- [WHAT THE EXERCISE ASKS]
From the records below, determine the number of lines containing "click". Output that number alone.

- [Stored dataset items]
== Segment start ==

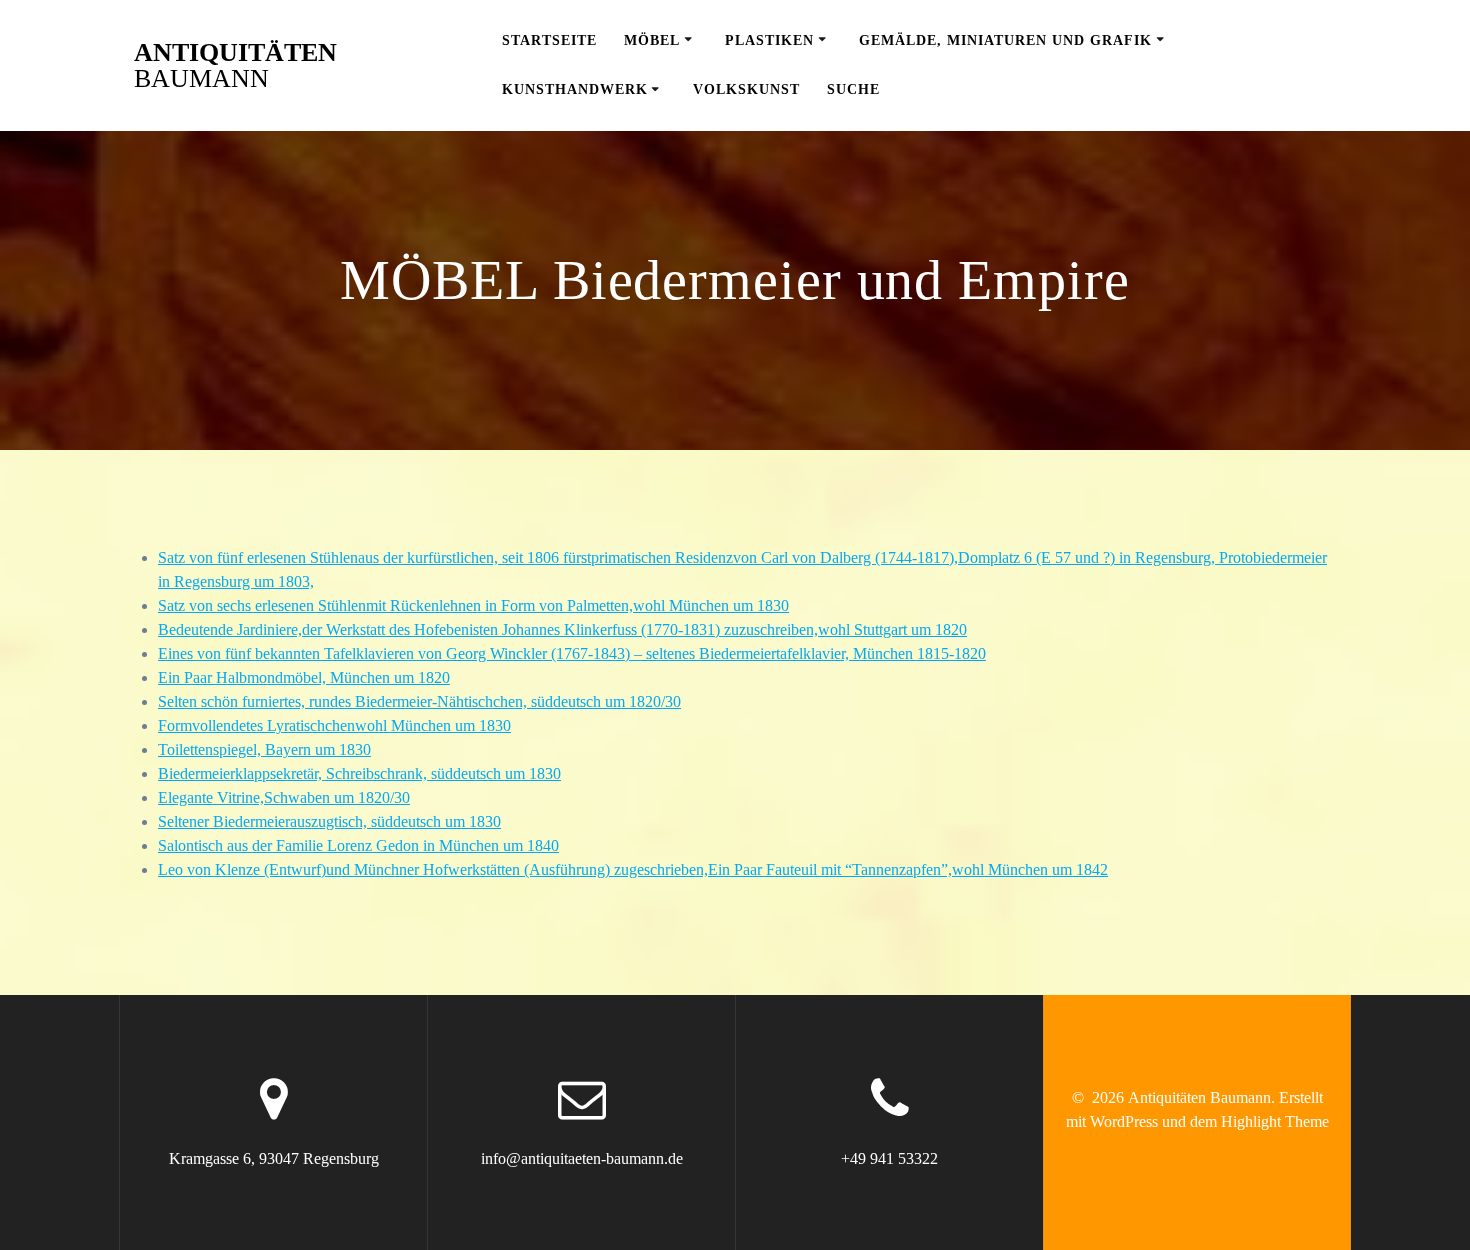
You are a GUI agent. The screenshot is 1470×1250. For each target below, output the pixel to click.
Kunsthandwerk (575, 89)
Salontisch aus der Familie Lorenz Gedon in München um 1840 (358, 845)
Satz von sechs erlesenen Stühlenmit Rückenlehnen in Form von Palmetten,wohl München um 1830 (473, 605)
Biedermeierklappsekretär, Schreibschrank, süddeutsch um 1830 (359, 773)
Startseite (549, 40)
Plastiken (769, 40)
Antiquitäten (235, 65)
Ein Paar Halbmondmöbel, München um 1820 (304, 677)
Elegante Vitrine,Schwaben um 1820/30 (284, 797)
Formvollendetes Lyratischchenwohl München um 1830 (334, 725)
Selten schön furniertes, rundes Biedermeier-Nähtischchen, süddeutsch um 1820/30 (419, 701)
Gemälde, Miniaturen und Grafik (1005, 40)
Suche (853, 89)
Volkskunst (746, 89)
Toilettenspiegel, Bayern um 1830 (264, 749)
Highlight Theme (1275, 1121)
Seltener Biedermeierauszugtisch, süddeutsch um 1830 (329, 821)
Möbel (652, 40)
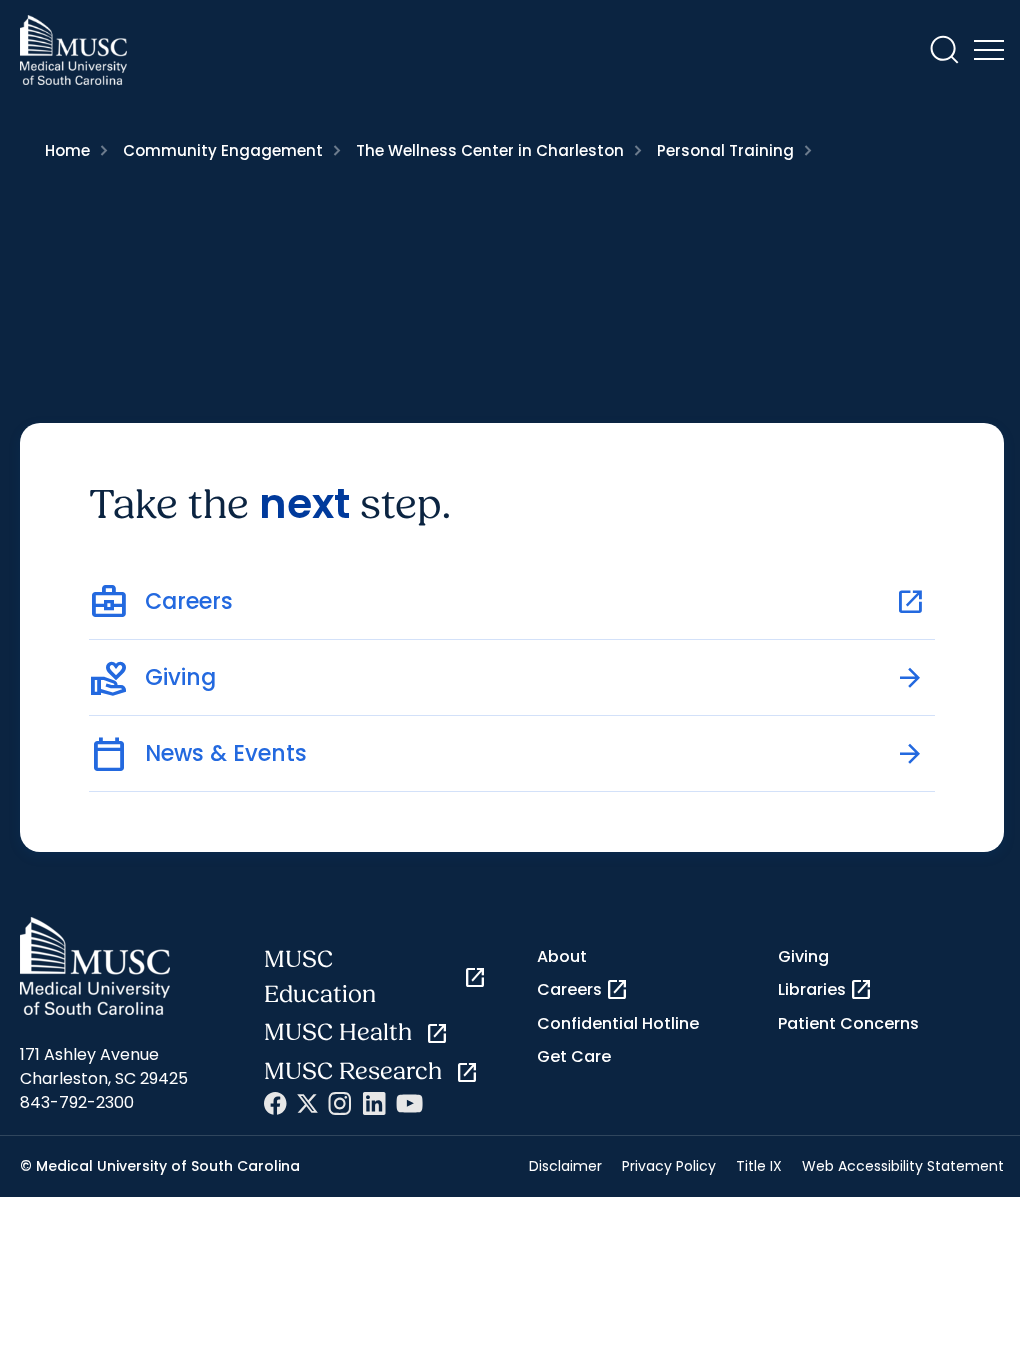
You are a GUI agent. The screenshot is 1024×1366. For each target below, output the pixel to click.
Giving (803, 956)
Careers (583, 990)
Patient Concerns (848, 1023)
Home (67, 150)
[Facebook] (275, 1103)
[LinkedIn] (374, 1103)
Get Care (574, 1056)
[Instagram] (340, 1103)
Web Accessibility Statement (903, 1166)
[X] (307, 1103)
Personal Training (725, 150)
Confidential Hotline (618, 1023)
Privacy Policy (669, 1166)
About (562, 956)
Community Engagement (223, 150)
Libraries (825, 990)
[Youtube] (409, 1103)
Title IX (759, 1166)
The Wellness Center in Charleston (490, 150)
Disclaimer (565, 1166)
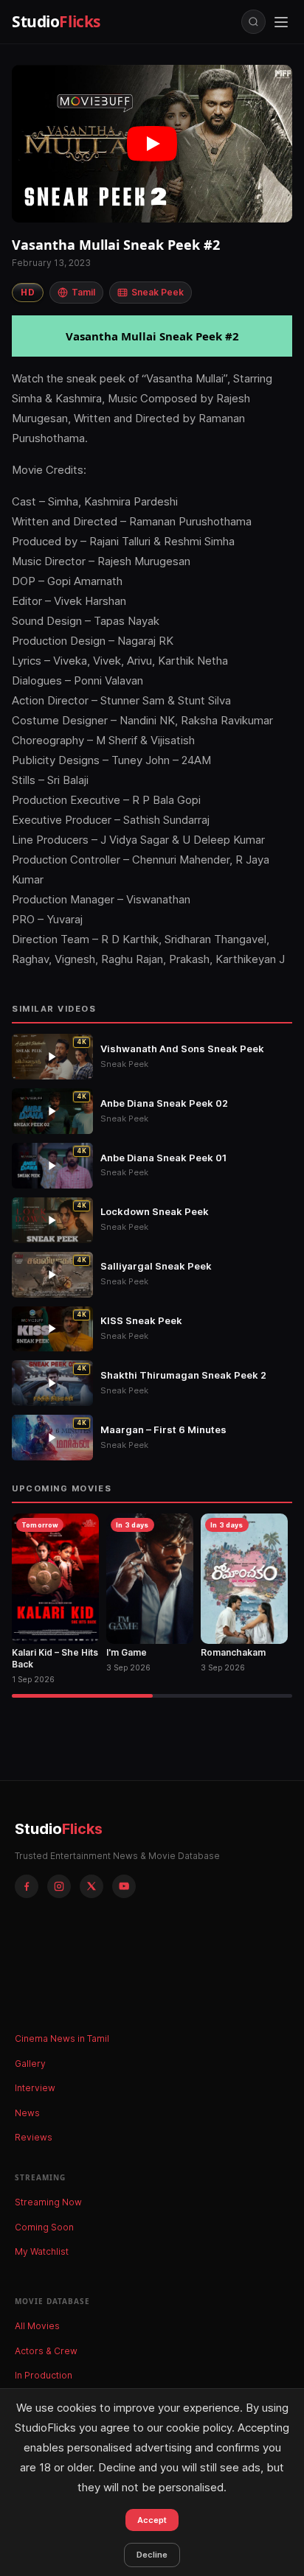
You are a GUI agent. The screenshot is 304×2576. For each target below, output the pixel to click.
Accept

== Segment end ==

- [TASK ANSWER]
3